• _The problem_
Exact copies of the lines below, from the one with "Click the red 删除 delete button" up to and including the one with "Select the green", are what this calls for; leave out pictures.

::::::::::

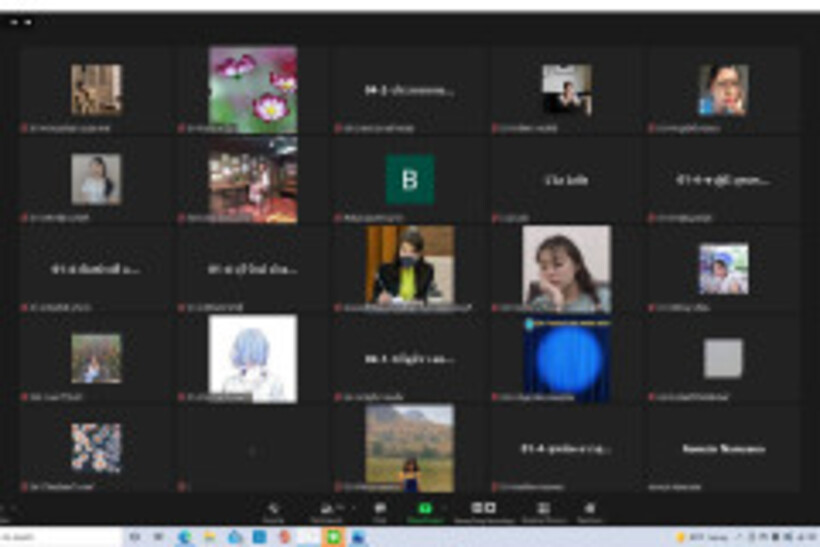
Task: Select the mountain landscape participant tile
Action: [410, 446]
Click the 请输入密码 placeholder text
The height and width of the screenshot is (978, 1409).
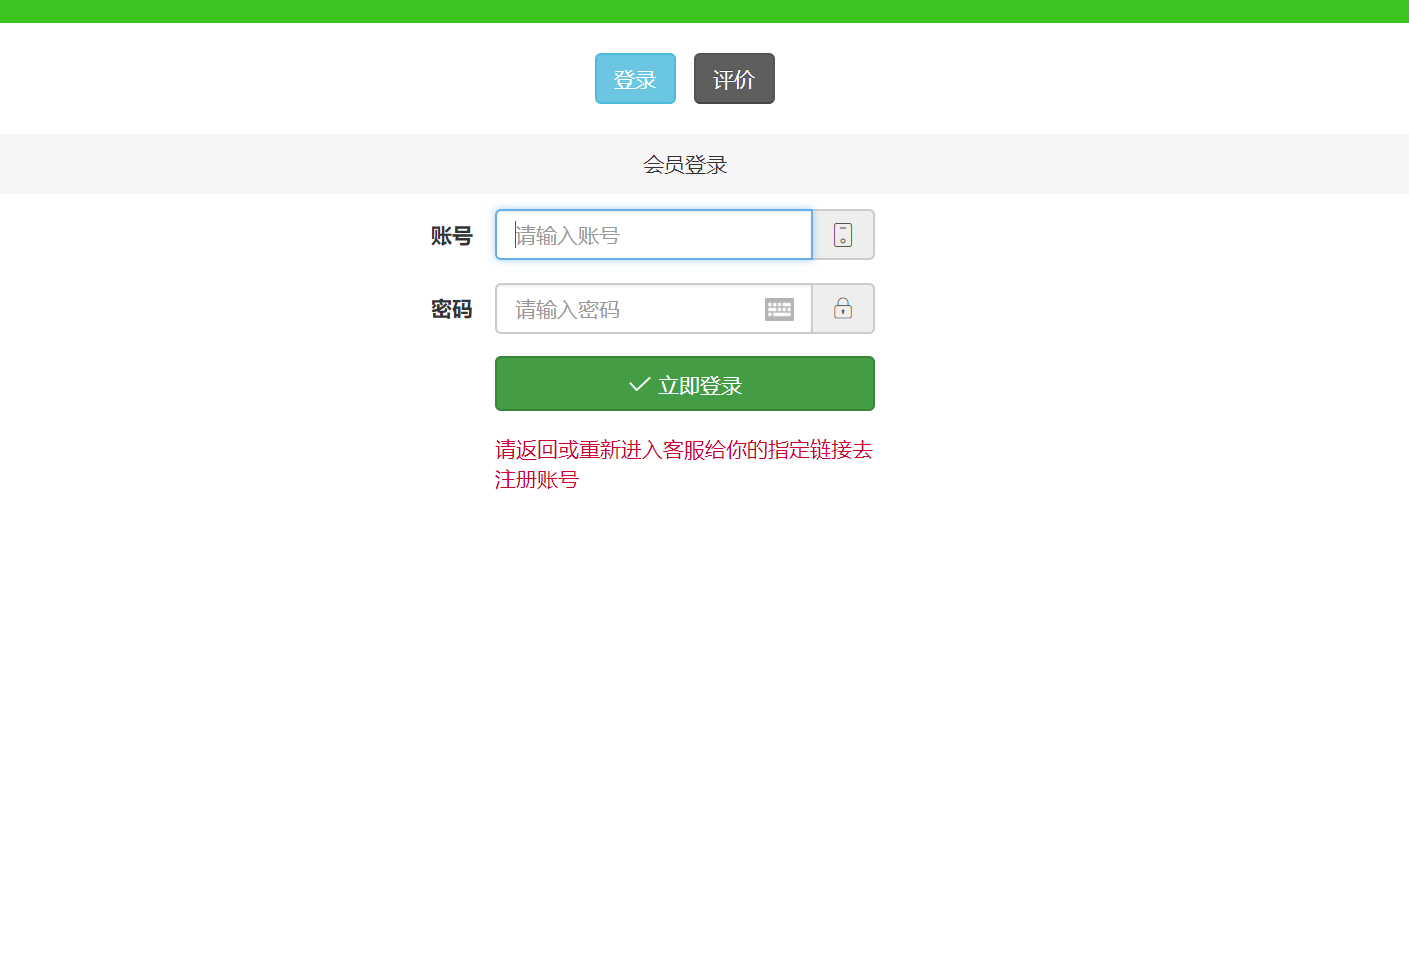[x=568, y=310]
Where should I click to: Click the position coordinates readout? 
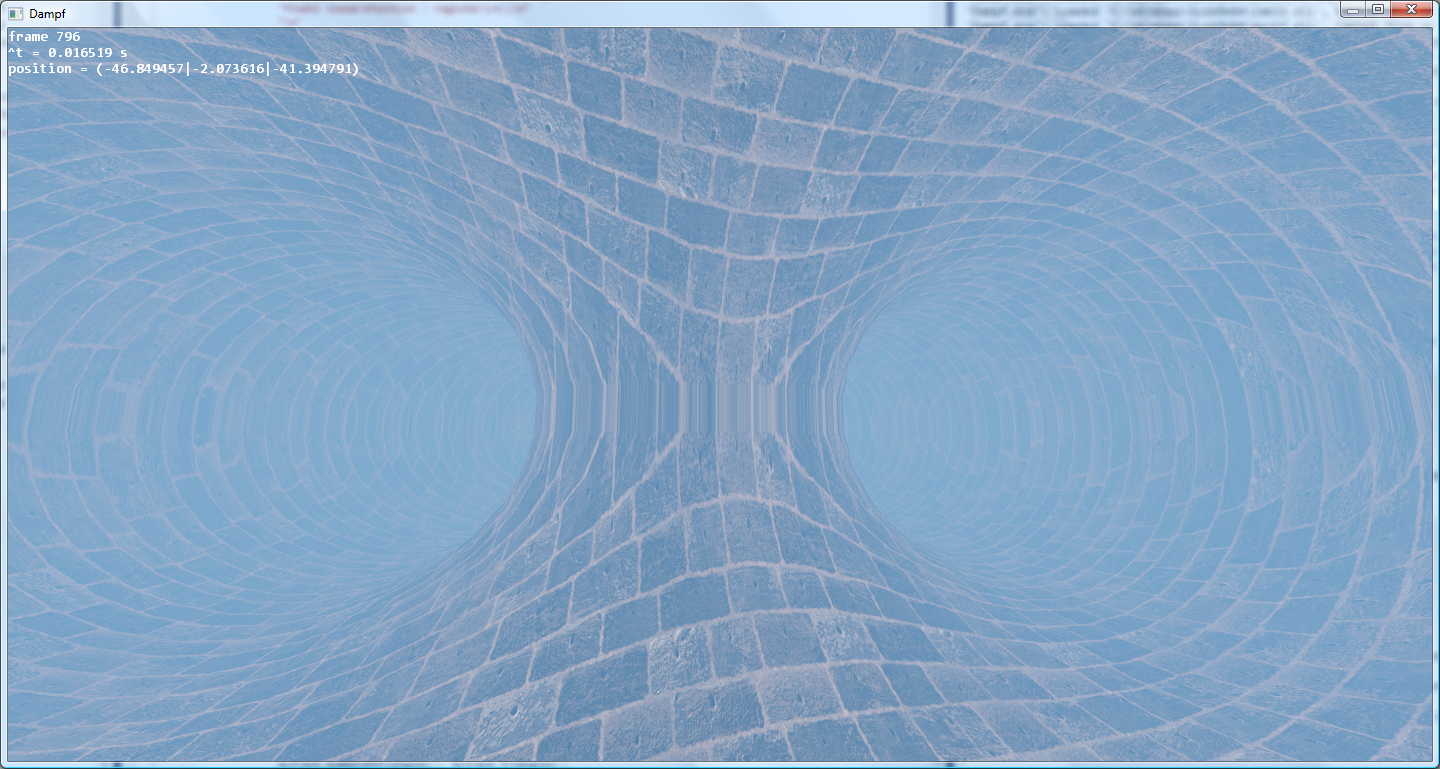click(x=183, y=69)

::::::::::

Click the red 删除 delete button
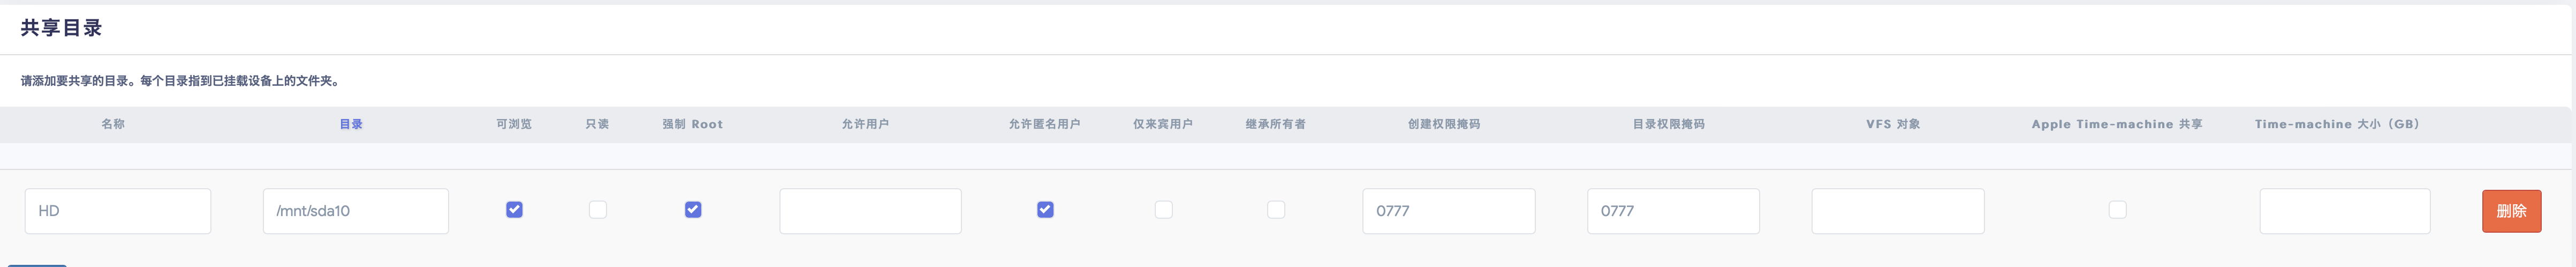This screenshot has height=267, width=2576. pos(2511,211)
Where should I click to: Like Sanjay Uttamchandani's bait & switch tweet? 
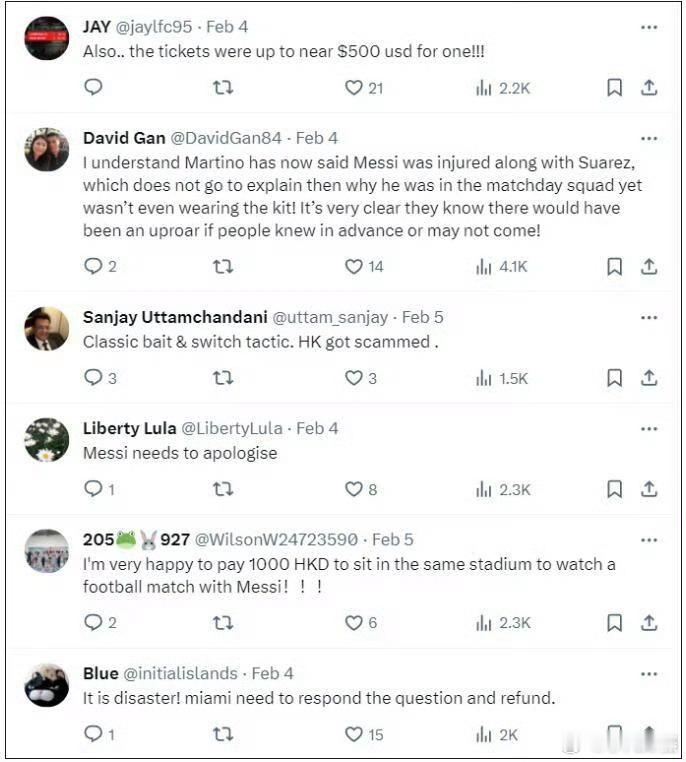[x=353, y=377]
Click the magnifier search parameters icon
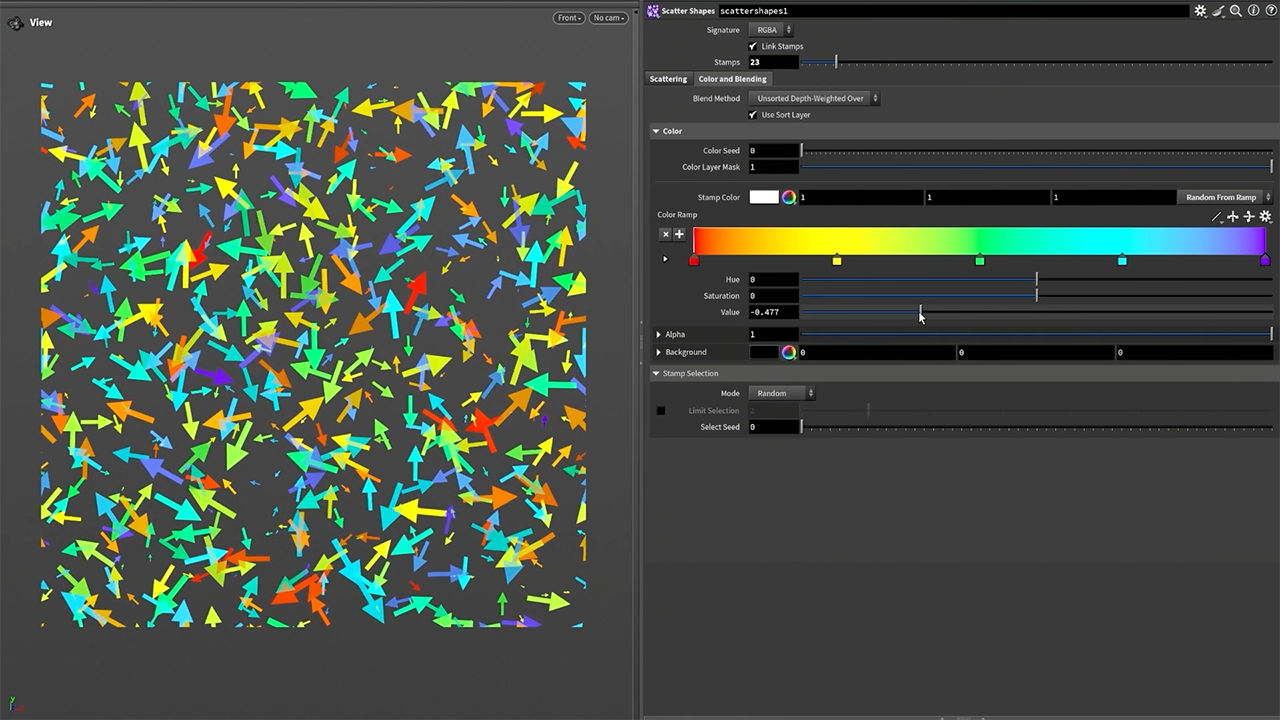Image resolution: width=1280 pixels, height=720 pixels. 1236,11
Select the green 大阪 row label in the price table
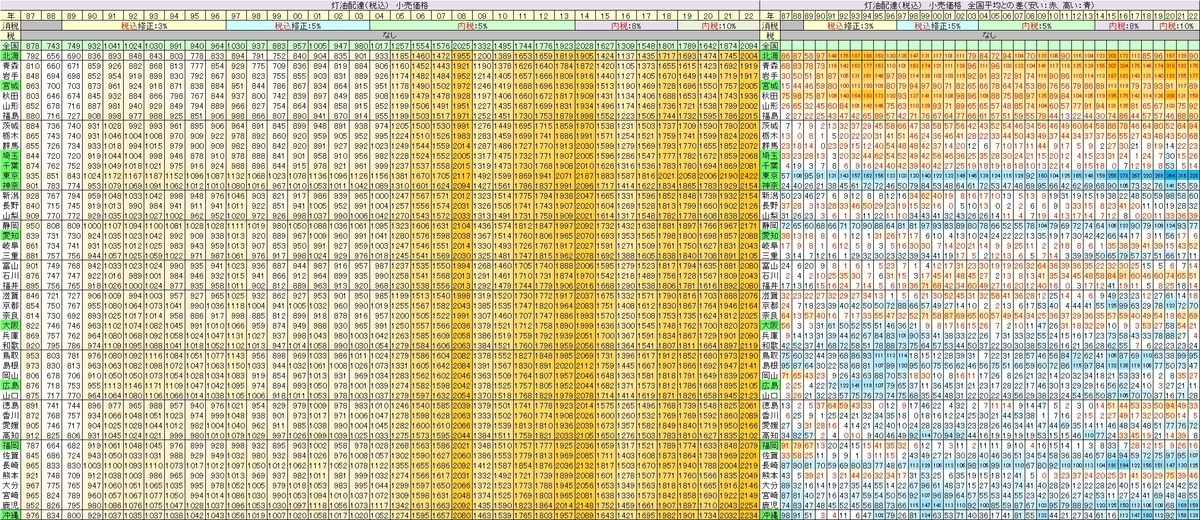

::::::::::

• _Task result_
Click the red 删除 delete button
This screenshot has height=267, width=2576. pos(2511,211)
Where should I click to: Like Sanjay Uttamchandani's bait & switch tweet? 
[x=353, y=377]
Click the magnifier search parameters icon
Image resolution: width=1280 pixels, height=720 pixels. 1236,11
Select the green 大阪 row label in the price table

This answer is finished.